Si esto es sabido, resulta incomprensible que no se intente seriamente —fuera de anuncios de cumbres judiciales y otras acciones poco creíbles— recuperar la majestad de esta vital función del Estado. Claro está que hay quienes confían en eludirla, contando con el poder político que detentan o corrompiéndola. Estos son los que ignoran lo que el expresidente uruguayo José María Sanguinetti define como condición para concitar respeto y confianza de la sociedad: “…la justicia no es una herramienta política o publicitaria, sino un fundamental poder del Estado, sin cuyo funcionamiento la democracia no puede consolidarse en el espíritu del ciudadano.”

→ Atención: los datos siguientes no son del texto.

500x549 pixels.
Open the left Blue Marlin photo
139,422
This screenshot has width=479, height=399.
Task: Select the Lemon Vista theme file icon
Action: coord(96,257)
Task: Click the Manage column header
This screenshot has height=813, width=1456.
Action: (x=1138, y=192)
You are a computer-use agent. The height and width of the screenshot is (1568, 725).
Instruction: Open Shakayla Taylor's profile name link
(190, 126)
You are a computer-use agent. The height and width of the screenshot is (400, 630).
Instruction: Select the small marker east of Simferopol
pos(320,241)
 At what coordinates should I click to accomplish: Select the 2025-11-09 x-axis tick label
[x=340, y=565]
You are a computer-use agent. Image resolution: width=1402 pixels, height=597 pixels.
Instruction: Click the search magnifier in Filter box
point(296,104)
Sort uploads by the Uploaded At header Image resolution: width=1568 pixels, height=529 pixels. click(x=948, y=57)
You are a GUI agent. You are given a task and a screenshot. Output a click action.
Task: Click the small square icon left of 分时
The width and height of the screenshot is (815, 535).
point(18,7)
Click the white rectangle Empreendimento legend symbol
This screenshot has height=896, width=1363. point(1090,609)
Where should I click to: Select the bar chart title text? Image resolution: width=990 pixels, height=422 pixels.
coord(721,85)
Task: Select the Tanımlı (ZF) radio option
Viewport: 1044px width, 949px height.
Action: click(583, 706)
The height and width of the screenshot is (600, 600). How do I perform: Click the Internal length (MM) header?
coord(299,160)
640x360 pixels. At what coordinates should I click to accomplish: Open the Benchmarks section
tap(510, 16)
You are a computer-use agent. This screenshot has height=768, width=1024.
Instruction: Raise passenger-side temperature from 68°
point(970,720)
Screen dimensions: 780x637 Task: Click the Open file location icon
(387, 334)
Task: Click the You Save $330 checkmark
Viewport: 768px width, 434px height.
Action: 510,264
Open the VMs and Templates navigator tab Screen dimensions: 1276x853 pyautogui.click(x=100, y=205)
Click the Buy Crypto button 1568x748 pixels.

Cuando se usa la justicia para perseguir a los oponentes políticos o para favorecer a los áulicos, se incurre en aberraciones que, con el tiempo, se comienzan a ver como corrientes y consubstanciales al ejercicio del poder. En efecto, ya no pasa un día sin que los encumbrados amenacen con enjuiciar a los ciudadanos como medio de presión política, contando con la influencia que ejercen sobre los operadores de esta función del Estado. Por supuesto que, cuando esto ocurre, no hay ninguna intención de “obrar y juzgar, teniendo como guía la verdad”. Hay juicios que serían imposibles de sostener en tribunales independientes, y que ahora son instrumentos de venganza y persecución, como uno de ellos que ya dura siete años, sin que el juzgador atine a resolver por falta de pruebas. Más aún, se elude la justicia cuando hay delitos de funcionarios que se sienten protegidos e impunes con la complicidad de ciertos abogados que medran de la corrupción.
Se dirá que la composición de los tribunales de justicia es la representación de la corrupción y desidia de esta época. Es cierto. Pero no conforma que solo se identifique la causa, sin exigir las soluciones, una de ellas devolver a los poderes del Estado la independencia y la autonomía que requieren para cumplir su misión. Esto, en suma, sería recuperar en parte el Estado de Derecho, hoy casi inexistente.